After her father’s unexpected death, Bechdel reflects on her past to tell his story, recalling time spent playing at the family’s funeral home, coming to understand her own sexuality and “the looming, unanswerable questions about her father’s hidden desires.”
“Fun Home” opened Off-Broadway in 2013 and on Broadway in 2015. Both the Off-Broadway and Broadway productions were nominated for, and won, multiple awards. The musical also was a finalist for the Pulitzer Prize for Drama.
Lake City Playhouse’s production of “Fun Home” opens today and continues through Feb. 2. The musical is directed by Wood, with musical direction by Heather Brown and choreography by Crystal Bain.
The production also stars Josh Koester (Bruce), Simon Daly (Joan), Rebecca Walker (Helen), Niko Lucky (Christian), Max Holm (John) and Gabriel Single-Schwall (Roy/Mark/Pete/Bobby).
Casting three actors for the same role was at once challenging and not unfamiliar territory for Wood. She had previously cast three actors for one character in Lake City’s production of “Bonnie and Clyde.”
But in that production, the younger versions of Bonnie Parker and Clyde Barrow appeared once during the musical to show that the characters were aging. With “Fun Home,” audiences hear from all three Alisons throughout the musical.
“It was really important to me that they were tangible, that it was easy for you to believe they were maybe the same person but also just love them,” Wood said. “If you don’t truly have a space in your heart for the women playing Alison, the show probably wouldn’t work.”
Wood wanted audiences to feel like Alison was growing and becoming more accepting during the show, so, when casting Small Alison, she was looking for a young actor who could be strong-willed but also show that she was working through family issues and her own troubles.
When casting Middle Alison, Wood said Davies owned the role as soon as she auditioned. “When she plays it, you can’t help but want to put her in your pocket and take her home,” Wood said.
“She’s just endearing as all get out, and she takes on this role as a young woman struggling with her identity and who she is and her sexuality and all these things. She makes you feel like even if you’re not somebody who has those issues, you totally understand her, and you totally want to root for her and her happiness.”

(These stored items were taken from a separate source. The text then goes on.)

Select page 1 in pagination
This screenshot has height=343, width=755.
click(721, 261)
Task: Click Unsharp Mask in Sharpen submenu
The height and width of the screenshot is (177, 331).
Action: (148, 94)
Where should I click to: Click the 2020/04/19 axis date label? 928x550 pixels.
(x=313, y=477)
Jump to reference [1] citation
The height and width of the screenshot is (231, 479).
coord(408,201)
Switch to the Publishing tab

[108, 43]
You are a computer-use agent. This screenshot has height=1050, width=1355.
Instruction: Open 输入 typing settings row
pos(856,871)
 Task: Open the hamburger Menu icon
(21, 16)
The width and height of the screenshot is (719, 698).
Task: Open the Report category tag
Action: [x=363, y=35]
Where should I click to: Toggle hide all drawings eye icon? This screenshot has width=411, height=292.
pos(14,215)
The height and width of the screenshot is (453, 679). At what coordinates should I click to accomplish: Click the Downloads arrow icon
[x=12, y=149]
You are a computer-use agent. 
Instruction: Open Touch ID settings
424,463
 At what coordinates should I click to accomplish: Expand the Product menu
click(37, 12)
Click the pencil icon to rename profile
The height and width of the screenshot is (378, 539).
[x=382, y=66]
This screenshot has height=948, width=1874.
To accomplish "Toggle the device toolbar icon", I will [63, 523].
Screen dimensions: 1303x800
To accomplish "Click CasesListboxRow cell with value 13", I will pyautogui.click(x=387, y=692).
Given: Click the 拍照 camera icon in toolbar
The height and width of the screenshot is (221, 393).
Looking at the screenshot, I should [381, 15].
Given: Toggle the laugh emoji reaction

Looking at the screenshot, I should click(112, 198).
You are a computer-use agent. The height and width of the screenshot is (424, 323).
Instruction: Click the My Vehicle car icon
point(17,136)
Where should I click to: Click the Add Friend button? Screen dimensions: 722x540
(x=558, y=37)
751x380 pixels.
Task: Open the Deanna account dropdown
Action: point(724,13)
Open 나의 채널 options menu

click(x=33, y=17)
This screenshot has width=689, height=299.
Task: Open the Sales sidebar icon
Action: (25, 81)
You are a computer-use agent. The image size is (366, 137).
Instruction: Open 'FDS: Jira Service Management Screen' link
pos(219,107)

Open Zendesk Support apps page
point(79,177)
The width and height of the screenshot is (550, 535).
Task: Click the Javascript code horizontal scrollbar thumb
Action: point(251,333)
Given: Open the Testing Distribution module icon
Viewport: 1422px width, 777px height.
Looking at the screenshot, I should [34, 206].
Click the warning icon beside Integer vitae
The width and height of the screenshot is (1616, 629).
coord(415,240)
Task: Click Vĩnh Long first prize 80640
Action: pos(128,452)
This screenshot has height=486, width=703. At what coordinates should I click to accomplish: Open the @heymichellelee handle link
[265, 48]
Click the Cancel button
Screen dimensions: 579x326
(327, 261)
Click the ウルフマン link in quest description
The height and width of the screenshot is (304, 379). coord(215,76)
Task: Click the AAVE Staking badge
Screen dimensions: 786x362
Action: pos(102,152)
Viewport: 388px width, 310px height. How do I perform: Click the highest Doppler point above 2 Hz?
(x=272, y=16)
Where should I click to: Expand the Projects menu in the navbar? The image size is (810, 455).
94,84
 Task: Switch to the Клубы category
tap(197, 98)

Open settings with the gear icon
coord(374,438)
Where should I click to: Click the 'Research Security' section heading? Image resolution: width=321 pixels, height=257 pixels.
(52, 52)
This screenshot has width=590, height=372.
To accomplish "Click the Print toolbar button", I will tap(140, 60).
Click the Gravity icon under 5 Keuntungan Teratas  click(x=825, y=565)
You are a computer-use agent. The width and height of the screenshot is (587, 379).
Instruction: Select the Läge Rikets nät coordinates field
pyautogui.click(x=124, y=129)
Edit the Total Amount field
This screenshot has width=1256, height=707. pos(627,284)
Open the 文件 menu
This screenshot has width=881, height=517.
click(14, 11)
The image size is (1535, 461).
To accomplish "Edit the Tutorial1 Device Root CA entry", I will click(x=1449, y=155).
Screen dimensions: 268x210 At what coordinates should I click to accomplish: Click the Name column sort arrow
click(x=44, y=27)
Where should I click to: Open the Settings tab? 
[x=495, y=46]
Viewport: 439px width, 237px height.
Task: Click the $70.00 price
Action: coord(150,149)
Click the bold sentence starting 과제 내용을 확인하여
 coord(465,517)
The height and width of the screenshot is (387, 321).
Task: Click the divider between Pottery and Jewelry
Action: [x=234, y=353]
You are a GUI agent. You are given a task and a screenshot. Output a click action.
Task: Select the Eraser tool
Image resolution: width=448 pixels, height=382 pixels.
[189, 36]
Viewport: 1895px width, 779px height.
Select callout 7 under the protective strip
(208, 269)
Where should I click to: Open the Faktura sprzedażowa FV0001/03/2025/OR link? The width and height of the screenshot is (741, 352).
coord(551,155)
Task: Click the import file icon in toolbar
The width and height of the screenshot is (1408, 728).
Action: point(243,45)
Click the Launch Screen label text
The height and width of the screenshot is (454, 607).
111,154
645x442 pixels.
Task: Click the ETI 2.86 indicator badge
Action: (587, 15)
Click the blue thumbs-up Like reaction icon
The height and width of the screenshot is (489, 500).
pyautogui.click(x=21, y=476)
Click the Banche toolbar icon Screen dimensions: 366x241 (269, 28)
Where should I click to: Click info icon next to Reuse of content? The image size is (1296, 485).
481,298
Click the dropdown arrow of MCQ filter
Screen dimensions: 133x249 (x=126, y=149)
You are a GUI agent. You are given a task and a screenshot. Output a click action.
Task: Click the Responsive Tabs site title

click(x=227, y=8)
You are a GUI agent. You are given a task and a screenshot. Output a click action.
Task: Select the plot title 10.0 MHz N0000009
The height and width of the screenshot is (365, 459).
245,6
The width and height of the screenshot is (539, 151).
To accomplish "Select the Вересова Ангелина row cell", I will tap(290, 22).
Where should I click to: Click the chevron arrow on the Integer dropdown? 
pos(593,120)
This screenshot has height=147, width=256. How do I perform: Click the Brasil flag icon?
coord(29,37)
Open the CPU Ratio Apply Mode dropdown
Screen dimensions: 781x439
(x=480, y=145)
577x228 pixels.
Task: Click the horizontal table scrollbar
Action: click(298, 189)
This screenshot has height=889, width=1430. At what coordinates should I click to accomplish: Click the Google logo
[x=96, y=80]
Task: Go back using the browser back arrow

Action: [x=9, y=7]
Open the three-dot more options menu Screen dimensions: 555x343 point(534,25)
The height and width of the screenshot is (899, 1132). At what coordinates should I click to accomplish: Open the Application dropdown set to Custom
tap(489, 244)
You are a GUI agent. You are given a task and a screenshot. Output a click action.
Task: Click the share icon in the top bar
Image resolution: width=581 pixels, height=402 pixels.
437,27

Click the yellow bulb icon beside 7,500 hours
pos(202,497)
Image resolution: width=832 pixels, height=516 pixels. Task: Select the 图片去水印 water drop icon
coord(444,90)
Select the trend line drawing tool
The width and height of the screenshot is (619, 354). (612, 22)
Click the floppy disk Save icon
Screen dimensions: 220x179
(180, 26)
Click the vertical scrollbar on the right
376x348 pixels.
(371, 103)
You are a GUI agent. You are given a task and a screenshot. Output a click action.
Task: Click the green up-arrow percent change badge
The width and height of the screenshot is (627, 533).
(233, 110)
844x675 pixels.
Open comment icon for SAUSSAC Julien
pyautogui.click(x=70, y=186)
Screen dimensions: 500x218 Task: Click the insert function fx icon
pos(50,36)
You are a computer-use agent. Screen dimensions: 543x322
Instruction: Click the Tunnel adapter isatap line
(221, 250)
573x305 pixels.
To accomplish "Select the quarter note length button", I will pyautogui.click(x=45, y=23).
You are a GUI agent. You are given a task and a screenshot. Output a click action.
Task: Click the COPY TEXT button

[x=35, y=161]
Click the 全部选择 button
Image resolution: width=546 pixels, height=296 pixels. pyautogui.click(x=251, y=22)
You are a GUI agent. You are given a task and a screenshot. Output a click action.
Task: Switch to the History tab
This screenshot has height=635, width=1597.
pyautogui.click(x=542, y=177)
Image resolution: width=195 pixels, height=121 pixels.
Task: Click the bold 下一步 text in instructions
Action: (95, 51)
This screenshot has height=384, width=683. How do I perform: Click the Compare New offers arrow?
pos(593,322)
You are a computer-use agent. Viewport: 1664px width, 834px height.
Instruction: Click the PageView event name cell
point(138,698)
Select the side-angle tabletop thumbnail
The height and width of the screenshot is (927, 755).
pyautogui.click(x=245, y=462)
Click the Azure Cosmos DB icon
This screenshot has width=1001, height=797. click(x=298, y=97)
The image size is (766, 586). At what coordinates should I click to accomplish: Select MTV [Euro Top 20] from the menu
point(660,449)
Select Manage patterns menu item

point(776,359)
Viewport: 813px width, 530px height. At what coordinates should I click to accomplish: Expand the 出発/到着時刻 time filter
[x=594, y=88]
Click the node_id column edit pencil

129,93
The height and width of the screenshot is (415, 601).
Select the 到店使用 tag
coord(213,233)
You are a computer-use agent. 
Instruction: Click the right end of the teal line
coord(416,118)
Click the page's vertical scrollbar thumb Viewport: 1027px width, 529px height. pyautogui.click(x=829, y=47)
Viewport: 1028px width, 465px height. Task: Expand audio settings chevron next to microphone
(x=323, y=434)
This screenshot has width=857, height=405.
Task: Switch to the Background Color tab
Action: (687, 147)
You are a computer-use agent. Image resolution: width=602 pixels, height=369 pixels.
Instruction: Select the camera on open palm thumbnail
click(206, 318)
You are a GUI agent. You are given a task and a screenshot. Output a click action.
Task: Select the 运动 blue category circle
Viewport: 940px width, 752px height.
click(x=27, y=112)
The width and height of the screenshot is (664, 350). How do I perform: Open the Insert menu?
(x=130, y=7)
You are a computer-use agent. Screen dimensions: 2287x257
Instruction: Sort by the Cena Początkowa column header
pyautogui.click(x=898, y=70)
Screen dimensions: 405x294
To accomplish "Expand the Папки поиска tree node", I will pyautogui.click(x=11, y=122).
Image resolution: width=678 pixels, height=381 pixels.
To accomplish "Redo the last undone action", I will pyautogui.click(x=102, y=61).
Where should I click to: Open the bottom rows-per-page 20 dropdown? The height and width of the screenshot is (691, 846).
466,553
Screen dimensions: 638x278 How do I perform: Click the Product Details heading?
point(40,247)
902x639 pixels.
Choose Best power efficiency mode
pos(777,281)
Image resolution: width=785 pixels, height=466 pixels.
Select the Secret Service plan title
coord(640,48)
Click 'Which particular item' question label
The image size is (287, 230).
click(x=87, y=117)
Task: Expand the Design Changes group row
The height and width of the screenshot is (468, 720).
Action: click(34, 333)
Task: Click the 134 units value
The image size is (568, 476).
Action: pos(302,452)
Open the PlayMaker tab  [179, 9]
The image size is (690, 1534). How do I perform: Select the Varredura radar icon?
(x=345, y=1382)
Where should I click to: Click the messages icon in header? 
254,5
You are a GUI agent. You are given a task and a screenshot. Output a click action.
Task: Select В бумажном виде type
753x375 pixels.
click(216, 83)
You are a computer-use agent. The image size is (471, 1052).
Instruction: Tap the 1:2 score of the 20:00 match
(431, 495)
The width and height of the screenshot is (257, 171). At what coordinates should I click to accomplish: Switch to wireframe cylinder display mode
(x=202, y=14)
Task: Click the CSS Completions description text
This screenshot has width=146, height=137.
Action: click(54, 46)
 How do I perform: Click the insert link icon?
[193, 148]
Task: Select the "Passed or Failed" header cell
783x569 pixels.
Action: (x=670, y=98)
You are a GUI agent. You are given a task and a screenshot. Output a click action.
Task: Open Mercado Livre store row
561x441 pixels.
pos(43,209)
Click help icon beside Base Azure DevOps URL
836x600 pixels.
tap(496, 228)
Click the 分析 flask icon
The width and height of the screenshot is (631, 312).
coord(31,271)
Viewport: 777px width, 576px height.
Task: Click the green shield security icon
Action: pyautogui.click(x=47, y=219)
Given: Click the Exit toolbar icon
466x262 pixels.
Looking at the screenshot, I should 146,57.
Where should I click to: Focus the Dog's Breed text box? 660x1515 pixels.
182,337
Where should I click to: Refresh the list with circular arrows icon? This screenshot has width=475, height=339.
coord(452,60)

Which brought Wood to the character of Alison, who never leaves the stage even when her younger counterparts are performing. Wood was looking for someone who could carry their own weight onstage and understood how important “Fun Home” is to the LGBTQ community and how it handles family dynamics.
“We can get over what’s been laid out in front of us, and we can overcome with great beauty,” Wood said. “By the end of the show, Ann breaks your heart, and then she puts it back together. She does an absolutely beautiful job.
“The three women are really seamless, and I think when people watch it, they’ll be able to go ‘That could totally be the same person,’ but at the same time, they’ll give each actor their own merit for their part of the character.”
In the beginning of rehearsals, Wood suggested the three actors observe one another to identify traits they could share onstage. Davies, for example, noticed that Krajic and Benson bite their nails, so she decided to add that into her scenes too.
“I think part of it might be developed, but I think the other part of it is that they are a little bit alike,” Wood said.
Lake City Playhouse’s production of “Fun Home” marks the musical’s regional premiere, and Wood said she, the cast and the board are very proud to have the opportunity to share the story, which tackles heavy themes of sexuality, suicide and acceptance while still being humorous.
“The greatest goal in theater and in art is not only to entertain but to educate and make us see the world through others’ eyes, and that’s what this show does,” Wood said. “We want to make sure that we do it justice.”